The Government’s contention that a further consideration by this Court of the same question is now barred by reason of the ruling of the District Court for the Northern District of California, which has become final with its affirmance by the Circuit Court of Appeals for that Circuit, is not supported by the authorities. At common law the doctrine of res judicata did not extend to a decision in a habeas corpus proceeding refusing to discharge the prisoner. Salinger v. Loisel, 265 U.S. 224, 230, 44 S.Ct. 519, 521, 68 L.Ed. 989; Wong Doo v. United States, 265 U.S. 239, 44 S.Ct. 524, 68 L.Ed. 999. See also McNally v. Hill, 293 U.S. 131, 55 S.Ct. 24, 79 L.Ed. 238.

But irrespective of the fact that the ruling of the District Court for the Northern District of California does not make the matter res judicata, that ruling, and the opinion of the Circuit Court of Appeals for the Ninth Circuit which affirmed the ruling, are very persuasive authorities on the question now presented. The Circuit Court of Appeals had before it for consideration the identical judgment that is now attacked in this court, and the defendant is here raising the same points as he unsuccessfully raised and argued in that proceeding. The facts and legal questions involved are not merely similar; they are identical. Although an appellate ruling from that Circuit is not binding upon a District Court in this Circuit, yet in the absence of any contrary ruling by any other Circuit Court of Appeals, it should have strong weight. That Court held that the sentence on count 2 was invalid because it-imposed a prison term of only a year and a day, when the minimum term provided by Section 588b(b) of the Statute was 5 years, and accordingly must be vacated and set aside. That having been done, the only remaining sentence is the 20 years’ sentence under count 1. After discussing the question involved from a very practical and common sense viewpoint, that opinion concludes with this statement [136 F.2d 850]:

“This leaves as the only question for our consideration the sentence on count one imposed for violation of § 588b(a). The petitioner was charged with violation of the statute; the jury found him guilty; and the sentence pronounced for the offense was within the power of the court to impose. It was for no greater period than that warranted by the offense or provided for by law. Justice and common sense alike would appear to require that it be upheld.”

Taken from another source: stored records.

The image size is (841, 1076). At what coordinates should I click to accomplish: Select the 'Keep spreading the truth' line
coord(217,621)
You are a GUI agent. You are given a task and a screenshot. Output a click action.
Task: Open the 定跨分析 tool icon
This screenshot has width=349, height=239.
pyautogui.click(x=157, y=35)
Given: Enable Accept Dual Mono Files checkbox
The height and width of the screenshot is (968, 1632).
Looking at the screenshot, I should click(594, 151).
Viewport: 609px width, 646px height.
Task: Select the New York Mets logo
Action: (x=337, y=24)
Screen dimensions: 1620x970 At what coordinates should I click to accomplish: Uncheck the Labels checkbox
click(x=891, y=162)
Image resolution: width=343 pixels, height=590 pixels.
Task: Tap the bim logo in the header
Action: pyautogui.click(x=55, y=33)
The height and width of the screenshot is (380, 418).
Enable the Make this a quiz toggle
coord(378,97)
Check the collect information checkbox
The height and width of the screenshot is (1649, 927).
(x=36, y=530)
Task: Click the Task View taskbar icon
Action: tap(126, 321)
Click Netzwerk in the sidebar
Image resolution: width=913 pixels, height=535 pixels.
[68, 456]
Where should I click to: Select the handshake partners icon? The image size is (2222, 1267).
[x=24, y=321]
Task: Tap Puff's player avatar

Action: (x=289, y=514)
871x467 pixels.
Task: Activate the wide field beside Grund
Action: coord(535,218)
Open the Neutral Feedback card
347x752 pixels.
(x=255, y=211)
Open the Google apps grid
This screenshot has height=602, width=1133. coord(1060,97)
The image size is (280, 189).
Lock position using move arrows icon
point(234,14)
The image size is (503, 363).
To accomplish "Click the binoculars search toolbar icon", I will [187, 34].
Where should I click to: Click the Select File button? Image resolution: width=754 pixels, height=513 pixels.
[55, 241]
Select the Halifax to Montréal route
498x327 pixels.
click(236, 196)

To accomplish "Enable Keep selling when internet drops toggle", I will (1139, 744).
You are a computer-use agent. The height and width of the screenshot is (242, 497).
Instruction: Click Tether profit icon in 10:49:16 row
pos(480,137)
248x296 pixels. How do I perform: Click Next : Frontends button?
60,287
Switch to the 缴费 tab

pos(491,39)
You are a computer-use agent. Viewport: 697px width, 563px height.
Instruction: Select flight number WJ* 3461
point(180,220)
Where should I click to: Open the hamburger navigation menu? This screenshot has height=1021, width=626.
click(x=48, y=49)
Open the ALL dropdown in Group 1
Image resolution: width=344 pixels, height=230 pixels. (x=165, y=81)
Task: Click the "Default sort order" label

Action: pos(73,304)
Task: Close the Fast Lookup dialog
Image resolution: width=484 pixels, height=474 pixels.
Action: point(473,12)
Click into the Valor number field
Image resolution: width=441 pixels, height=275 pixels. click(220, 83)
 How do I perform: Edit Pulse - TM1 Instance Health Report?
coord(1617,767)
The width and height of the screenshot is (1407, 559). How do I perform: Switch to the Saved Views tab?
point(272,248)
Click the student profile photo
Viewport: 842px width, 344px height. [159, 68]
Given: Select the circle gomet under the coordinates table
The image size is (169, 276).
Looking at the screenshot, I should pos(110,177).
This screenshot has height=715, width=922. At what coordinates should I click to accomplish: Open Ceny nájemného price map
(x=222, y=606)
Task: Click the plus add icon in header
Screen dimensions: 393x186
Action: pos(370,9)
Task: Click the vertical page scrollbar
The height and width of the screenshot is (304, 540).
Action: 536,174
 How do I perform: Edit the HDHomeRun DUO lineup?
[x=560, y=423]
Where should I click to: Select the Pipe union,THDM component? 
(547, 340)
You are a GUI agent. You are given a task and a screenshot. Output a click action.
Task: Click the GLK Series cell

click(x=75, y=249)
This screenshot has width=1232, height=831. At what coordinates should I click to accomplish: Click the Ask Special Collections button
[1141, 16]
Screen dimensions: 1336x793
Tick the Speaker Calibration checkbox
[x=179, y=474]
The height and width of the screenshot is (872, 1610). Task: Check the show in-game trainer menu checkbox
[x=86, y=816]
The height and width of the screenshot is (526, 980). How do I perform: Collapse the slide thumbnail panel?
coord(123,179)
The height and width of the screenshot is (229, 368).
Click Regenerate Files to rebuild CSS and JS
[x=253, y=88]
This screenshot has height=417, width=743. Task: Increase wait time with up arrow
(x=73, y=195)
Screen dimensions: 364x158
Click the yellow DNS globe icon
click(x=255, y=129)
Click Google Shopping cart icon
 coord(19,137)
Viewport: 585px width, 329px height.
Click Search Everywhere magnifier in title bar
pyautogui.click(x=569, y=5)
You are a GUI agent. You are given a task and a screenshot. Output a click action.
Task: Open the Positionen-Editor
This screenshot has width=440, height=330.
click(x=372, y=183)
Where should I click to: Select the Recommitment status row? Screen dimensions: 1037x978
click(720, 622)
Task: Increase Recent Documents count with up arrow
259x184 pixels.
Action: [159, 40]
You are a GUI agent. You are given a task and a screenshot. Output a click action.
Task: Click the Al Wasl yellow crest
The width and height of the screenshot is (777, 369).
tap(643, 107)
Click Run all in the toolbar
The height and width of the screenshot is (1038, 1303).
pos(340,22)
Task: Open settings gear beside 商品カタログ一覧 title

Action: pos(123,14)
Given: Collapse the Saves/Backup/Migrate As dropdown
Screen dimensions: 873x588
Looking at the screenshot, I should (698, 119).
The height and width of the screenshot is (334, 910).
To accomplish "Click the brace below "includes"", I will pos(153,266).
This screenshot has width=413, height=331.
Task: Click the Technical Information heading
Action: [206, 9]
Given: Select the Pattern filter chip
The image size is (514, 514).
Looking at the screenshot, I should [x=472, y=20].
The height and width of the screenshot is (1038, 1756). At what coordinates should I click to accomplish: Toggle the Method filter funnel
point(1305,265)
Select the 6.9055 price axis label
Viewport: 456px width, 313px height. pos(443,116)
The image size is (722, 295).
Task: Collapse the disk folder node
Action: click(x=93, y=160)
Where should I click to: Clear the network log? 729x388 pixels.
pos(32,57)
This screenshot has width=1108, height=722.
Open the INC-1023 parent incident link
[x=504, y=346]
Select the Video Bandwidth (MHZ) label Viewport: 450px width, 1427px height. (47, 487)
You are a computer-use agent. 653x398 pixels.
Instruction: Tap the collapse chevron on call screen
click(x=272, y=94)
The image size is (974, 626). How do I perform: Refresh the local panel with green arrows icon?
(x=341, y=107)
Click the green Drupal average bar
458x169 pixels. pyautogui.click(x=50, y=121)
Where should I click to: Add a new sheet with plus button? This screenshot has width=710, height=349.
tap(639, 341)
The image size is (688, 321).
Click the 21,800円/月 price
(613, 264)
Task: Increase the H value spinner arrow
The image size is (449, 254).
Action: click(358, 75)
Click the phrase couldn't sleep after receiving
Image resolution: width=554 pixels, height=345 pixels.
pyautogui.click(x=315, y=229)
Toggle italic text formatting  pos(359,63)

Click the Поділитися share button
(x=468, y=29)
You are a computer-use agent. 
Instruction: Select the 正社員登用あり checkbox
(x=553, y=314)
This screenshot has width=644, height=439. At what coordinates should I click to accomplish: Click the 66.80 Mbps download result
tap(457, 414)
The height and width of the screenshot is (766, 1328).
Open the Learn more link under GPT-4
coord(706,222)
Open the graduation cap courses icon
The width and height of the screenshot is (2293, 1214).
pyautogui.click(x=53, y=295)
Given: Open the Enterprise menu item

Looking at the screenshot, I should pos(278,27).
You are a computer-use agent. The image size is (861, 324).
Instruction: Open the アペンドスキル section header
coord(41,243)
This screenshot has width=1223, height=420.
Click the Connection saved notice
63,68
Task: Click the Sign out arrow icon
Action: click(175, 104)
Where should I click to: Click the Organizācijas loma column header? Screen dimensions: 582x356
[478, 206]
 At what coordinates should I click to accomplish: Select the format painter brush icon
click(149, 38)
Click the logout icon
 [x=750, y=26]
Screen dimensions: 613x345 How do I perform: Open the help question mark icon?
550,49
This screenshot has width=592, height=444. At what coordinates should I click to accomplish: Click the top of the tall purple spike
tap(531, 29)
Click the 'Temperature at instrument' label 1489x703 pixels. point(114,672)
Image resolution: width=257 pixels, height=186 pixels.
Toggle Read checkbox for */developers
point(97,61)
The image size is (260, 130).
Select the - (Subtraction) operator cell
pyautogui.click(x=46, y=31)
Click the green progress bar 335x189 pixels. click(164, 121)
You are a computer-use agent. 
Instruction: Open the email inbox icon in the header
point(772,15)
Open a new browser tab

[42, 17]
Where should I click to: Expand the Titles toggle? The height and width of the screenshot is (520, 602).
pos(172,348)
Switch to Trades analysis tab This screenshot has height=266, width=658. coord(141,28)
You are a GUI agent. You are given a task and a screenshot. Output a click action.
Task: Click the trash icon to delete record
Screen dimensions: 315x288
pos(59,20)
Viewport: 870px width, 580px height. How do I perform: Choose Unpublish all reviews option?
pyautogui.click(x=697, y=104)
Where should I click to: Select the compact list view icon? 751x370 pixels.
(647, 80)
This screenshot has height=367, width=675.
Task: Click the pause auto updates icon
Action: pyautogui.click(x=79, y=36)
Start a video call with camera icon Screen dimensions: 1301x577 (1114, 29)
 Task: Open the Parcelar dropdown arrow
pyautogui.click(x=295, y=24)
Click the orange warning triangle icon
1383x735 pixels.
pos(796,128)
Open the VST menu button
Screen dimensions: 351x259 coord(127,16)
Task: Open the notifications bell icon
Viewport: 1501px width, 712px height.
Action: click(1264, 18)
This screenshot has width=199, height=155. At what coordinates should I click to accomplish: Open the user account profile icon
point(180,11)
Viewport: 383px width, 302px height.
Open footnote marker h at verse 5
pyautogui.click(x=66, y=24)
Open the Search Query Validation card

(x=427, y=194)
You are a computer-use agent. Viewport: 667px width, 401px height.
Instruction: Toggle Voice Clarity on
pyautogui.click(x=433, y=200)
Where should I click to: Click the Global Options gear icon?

Although the view of the Court in that opinion was that the sentence on count 2 was invalid and must be vacated and set aside, yet authority -for that Court to enter any order to that effect in a habeas corpus proceeding is probably lacking. McNally v. Hill, 293 U.S. 131, 55 S.Ct. 24, 79 L.Ed. 238. Any correction of an illegal sentence can probably be made only by the same Court in which the sentence was originally given. Holiday v. Johnston, 313 U.S. 342, 550, 61 S.Ct. 1015, 85 L.Ed. 1392; Lockhart v. United States, 6 Cir., 136 F.2d 122, 124. On the authority of Coy v. Johnston, supra, and in accordance with the reasons and views of the Circuit Court of Appeals for the Ninth Circuit in that case, the judgment previously entered in this action on June 3, 1937, is corrected- by holding invalid and vacating-the sentence imposed upon count 2 of the indictment, leaving in full force and effect the sentence imposed at said time upon count 1 of said indictment. In all other respects the application of the defendant is denied.